+++ Document text +++
Elly Blue at Santa Monica Spoke Dinner + Bikes event

My friend Grubby, an ex-messenger, urban cyclist, and writer, once expressed heartbreak over the rise in popularity of urban cycling. Although psyched to see more cyclists, he feels that, like punk rock, the DiY underground aesthetic of the urban cycling movement is being harvested by “a bunch of posers,” as 04 Jason, another bike friend of mine, once put it. I think Grubby would agree with that description.

While as distasteful as any social change movement laundered by corporate branding, the commercialization of urban cycling as a fashionable lifestyle locates an important moment: cycling is hitting the mainstream in the US. The issue is that hipster capitalism, rather than democracy, could overshadow the message of bicycling as a mass social movement. It is understandable that politicized urban cyclists are skeptical of branding that capitalizes on the movement, while offering little resources as a supporter. As a feminist, I am particularly watchful of the branding around women and cycling, especially the appropriation of seemingly feminist ideas in face-level marketing strategies.
+++
## Task
Continue the essay on urban cycling's commercialization, picking up after its final sentence.
+++ Data section +++
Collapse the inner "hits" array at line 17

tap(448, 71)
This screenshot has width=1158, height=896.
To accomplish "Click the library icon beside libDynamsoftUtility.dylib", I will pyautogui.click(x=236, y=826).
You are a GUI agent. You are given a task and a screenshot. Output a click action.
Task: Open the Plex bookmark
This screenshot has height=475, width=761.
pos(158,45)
+++
+++ Data section +++
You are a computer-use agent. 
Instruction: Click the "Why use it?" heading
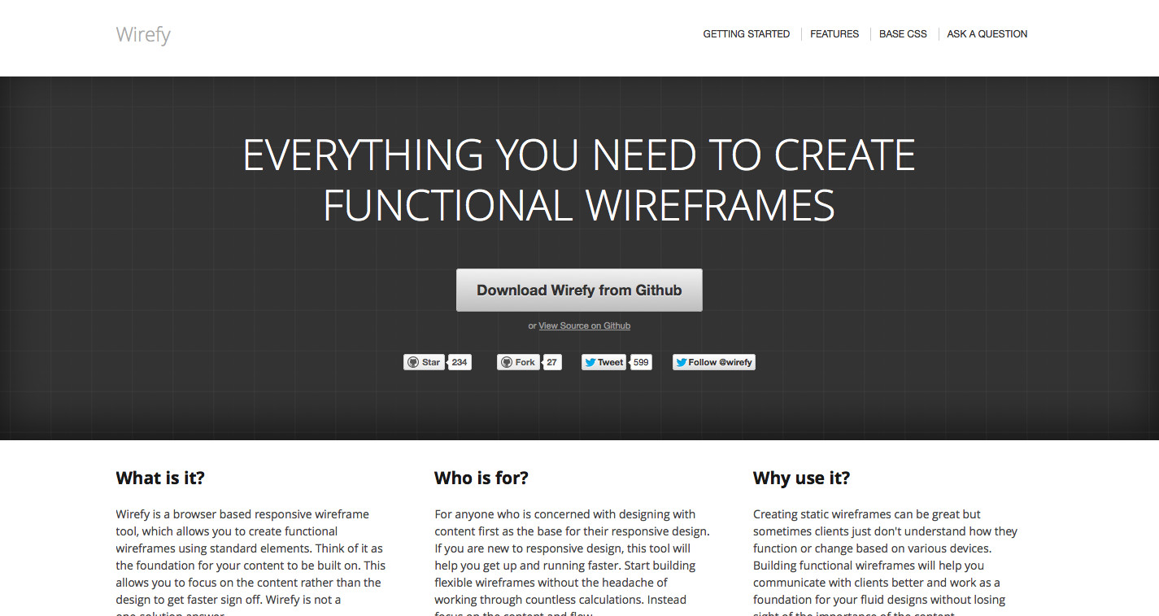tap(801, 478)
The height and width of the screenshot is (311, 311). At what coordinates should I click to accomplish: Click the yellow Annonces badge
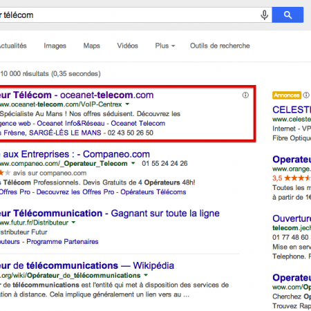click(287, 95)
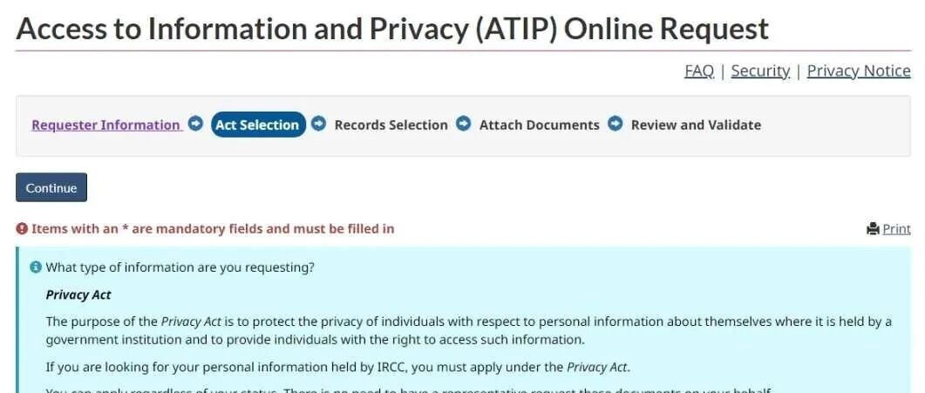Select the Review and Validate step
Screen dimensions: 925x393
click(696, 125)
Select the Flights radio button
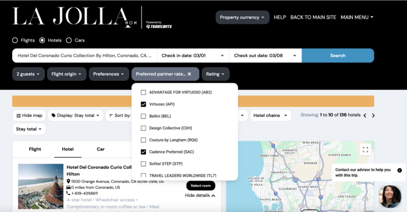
+++
## Expected answer
Thankfully, many in the radicalized urban cycling movement are pedaling past their own reflections in the mirror and continue to work creatively to bring newly-minted urban cyclists to the advocacy table. Portland-based writer Elly Blue is one such activist. Along with filmmaker Joe Biel and vegan chef Joshua Ploeg, Blue is on the road with what the trio call the Dinner + Bikes Tour.

While devouring a heaping plate of Ploeg’s vegan kitchen mastery, attendees are treated to Biel’s well-crafted documentaries on bicycle culture and activism, as well as interactive discussions on what Blue outlines as a bike economy—a topic she has researched and written about not only for Grist, but her own zine, Taking the Lane.

Kent Strumpell (from LA-BAC), Cynthia Rose, & Bryan Beretta

I caught interview time with Blue before the Dinner + Bikes stop hosted by Santa Monica Spoke, a chapter of the LACBC. SMS members Cynthia Rose and Bryan Beretta set the ideal table for Blue and her cohorts. SMS could’ve raised funds with a door charge, but chose to keep it free. The patio-lined location and welcoming vibe of Rose, Beretta, and volunteer Alice Strong (West San Gabriel Valley Bike Coalition) encouraged attendees—riders and not—to interact over topics like sustainable streets, just the conversations Elly Blue hopes to ignite.

Rose & Alice Strong

Tell me about your bicycling journey:

I started biking for transportation at age 20. I had been traveling for a couple years, and, when I moved back to New Haven, I went into my parents’ garage and found the three-speed cruiser I’d gotten for my tenth birthday. It was too big for me to ride then, but as an adult it was just right. It was incredibly freeing. I was used to walking long distances and waiting forever for buses. The downside is that because of having the bike, I lost the habit of waiting patiently and never re-learned it. 

Most of us that commute have a stable of bikes—what is in your stable?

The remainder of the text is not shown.